Jeffrey John Kripal (born 1962) is an American college professor. He is the J. Newton Rayzor Chair in Philosophy and Religious Thought at Rice University in Houston, Texas.

His work includes the study of comparative erotics and ethics in mystical literature, American countercultural translations of Asian religions, and the history of Western esotericism from gnosticism to New Age religions.[1]

Scholarly Impact

Kali's Child

Kripal's 1995 book Kali's Child: The Mystical and the Erotic in the Life and Teachings of Ramakrishna was a study of the Bengali mystic Ramakrishna. The book was a psychoanalytic study arguing that Ramakrishna's mystical experiences involved a strong homoerotic dimension. The book won the American Academy of Religion's History of Religions Prize for the Best First Book of 1995.[2] A second, revised edition was published in 1998. The book has been dogged by controversy ever since its initial publication in 1995.[3] The book's claims have been questioned by the scholars and Alan Roland, and members of the Ramakrishna Mission (Swami Tyagananda and Pravrajika Vrajaprana),[4] often on the grounds of translation errors. However, Bengal scholar Brian Hatcher has defended Kripal's translations.[5]

Esalen: America and the Religion of No Religion

In 2007 The University of Chicago Press released Esalen: America and the Religion of No Religion, Kripal's account of the Esalen Institute, the retreat center and think-tank located in Big Sur, California.

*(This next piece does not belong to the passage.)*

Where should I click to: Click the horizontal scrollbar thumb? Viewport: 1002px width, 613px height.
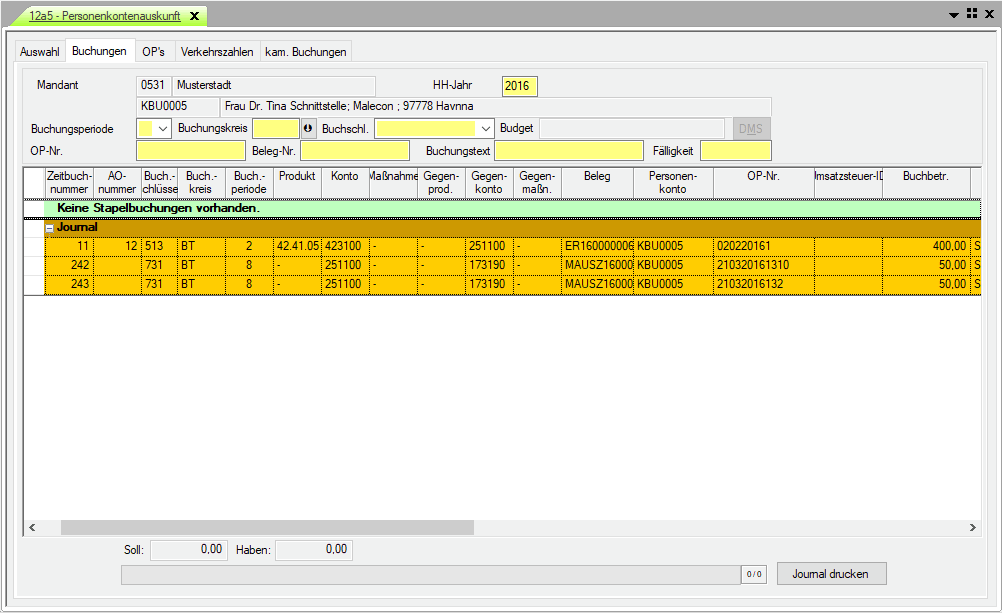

Writing in the Journal of American History, Catherine Albanese called it "a highly personal account that is also a superb historiographical exercise and a masterful work of analytical cultural criticism."[6]

Authors of the Impossible

Kripal's 2011 book traces the history of psychic phenomena over the last two centuries. The book profiles four writers: the British psychical researcher F. W. H. Myers, the American anomalist writer and humorist Charles Fort, the astronomer, computer scientist, and ufologist Jacques Vallee, and the French philosopher Bertrand Méheust.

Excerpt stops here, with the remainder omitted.